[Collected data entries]

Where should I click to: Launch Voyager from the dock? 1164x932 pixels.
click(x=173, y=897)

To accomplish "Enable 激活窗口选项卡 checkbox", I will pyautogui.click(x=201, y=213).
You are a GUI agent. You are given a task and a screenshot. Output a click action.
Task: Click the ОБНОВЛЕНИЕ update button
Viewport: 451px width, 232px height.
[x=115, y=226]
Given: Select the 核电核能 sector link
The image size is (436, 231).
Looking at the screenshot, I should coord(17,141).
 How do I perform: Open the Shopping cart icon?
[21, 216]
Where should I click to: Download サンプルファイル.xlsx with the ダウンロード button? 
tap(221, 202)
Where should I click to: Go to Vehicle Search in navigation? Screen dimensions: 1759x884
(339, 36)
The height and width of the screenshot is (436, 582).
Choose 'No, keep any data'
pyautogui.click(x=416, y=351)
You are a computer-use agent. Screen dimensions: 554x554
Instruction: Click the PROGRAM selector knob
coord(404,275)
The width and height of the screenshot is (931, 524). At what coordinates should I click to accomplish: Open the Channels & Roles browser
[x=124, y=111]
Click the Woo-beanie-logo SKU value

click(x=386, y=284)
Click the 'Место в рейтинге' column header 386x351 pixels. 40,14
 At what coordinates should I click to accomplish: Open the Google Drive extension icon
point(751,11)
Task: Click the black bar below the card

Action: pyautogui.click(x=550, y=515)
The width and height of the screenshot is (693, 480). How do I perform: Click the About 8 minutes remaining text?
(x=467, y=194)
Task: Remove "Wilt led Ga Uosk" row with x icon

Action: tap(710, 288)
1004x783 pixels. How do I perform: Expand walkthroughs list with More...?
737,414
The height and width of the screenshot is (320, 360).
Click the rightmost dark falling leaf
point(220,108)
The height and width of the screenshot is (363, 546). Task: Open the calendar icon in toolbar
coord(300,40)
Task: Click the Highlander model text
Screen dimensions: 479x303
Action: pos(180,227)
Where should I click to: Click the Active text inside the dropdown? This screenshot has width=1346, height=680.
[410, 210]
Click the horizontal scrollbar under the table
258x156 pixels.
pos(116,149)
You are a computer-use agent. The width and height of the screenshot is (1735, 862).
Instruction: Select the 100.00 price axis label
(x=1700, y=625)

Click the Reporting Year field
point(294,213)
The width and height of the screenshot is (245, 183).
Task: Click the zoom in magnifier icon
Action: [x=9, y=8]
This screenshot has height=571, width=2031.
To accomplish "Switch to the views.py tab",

REQUIRED ACTION: Your task is to copy each line of the entries that includes the word "agent".

REPLY:
You are a GUI agent. You are given a task and a screenshot. Output a click action.
You are a computer-use agent. Screen dimensions: 554x554
You are a computer-use agent. The width and height of the screenshot is (1735, 862).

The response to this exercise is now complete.